Marx would have us go, down to the very nuclear basis of society itself,

the family, the commune, the community, on its most local level.

It would mean creating, in a sense, ecological structures, structures in

which there are no kings and there are no lowly ants. No kingly beasts,

no lowly ants, no kingly lions, no lowly ants. It would mean a new

regard for human individuality, a recognition of distinctions between

people, of differences in potential which are not hierarchically

organised, but which in fact take on the form of a gestalt in which

everyone has to contribute or can contribute what we today would

normally regard as failings to the society. One can go back for example

to the winter Indians. Among them there is no such thing as a village

idiot. There is no such thing as a cripple. There is no such thing as a

lunatic amongst them, rather each one has something to really contribute

to the society, is touched in some way by some degree of uniqueness and

insofar as it doesn’t affect the harmony of the society, is not ranked

pyramidally as above or below but nearly as part of the group as a

whole. It’s an entirely different sensibility, an entirely different way

of thinking.

Weakness has its attributes; strength has other attributes. Intelligence

or quickness of mind may be one attribute, wisdom may be another,

craftsmanship may be a third, but none is superior to the other and from

that point of view the very pyramidal ranking with which we organize

reality in our everyday experience dissolves into a gestalt, into a

harmonious integration of many different features of individuals so that

each pools into the common fund a unique individuality called the

community itself through their own uniqueness as individuals. The

problem with biological determinism, of trying to reduce everything in

our culture or most things in our culture, from population to emotions,

from family structure to class structure, to genetic material, to the

morphological apparatus of the individual, this reductionism validates

the status quo, it accepts the given and fixes it eternally in the

genetic material of humanity.
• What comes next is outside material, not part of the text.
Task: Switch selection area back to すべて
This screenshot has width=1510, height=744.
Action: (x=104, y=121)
The essential achievement of human beings

and ultimately their essential destiny, as it were, is their ability to

transcend the biological, not with a view toward dominating it, but with

a view toward bringing a new input into it, and that input is

consciousness. We in a sense have a destiny in the biological world,

oddly enough, and this is perhaps the most relevant biological goal that

we could aim for in our analysis of society. That is that having come

out of nature, having come out of the kinship systems of clans, having

come out of the sexual division of labour, having come out of age

groups, into a new type of territorialism in which people can associate

with each other not on the basis of blood ties, not on the basis of

sexual ties, but above them on the basis of a genuine community of

interests and consciousness.

This can give us a new freedom, and without a free society that can then

react upon nature, not to demolish the natural world, not to simplify

the natural world, but on the contrary to reconstruct, to help it

develop, to promote variety to do in 10 years what it may take nature a

million years, to recolonise and still further colonise and variegate

the world of life, placing it not in our service – indeed placing

nothing in our service, neither thing nor being – but on the contrary

developing a new mutualistic relationship with each other and with the

entire world of life.

You cannot have biology today without remembering that you have society.
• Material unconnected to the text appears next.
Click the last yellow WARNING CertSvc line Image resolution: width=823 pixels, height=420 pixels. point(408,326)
You cannot reduce society to biology any more than you can reduce

biology to society. Both interact with each other, both have become

dimensions of a humanised nature and, hopefully, in Marx’s words, a

naturalised humanity. And a new balance has to be struck so that the

liberation, the freedom that we can introduce into our own society can

be returned to nature to enrich the natural world and thereby create an

even more substantial stable base for a pacified, a peaceful, a

harmonised, natural and social world.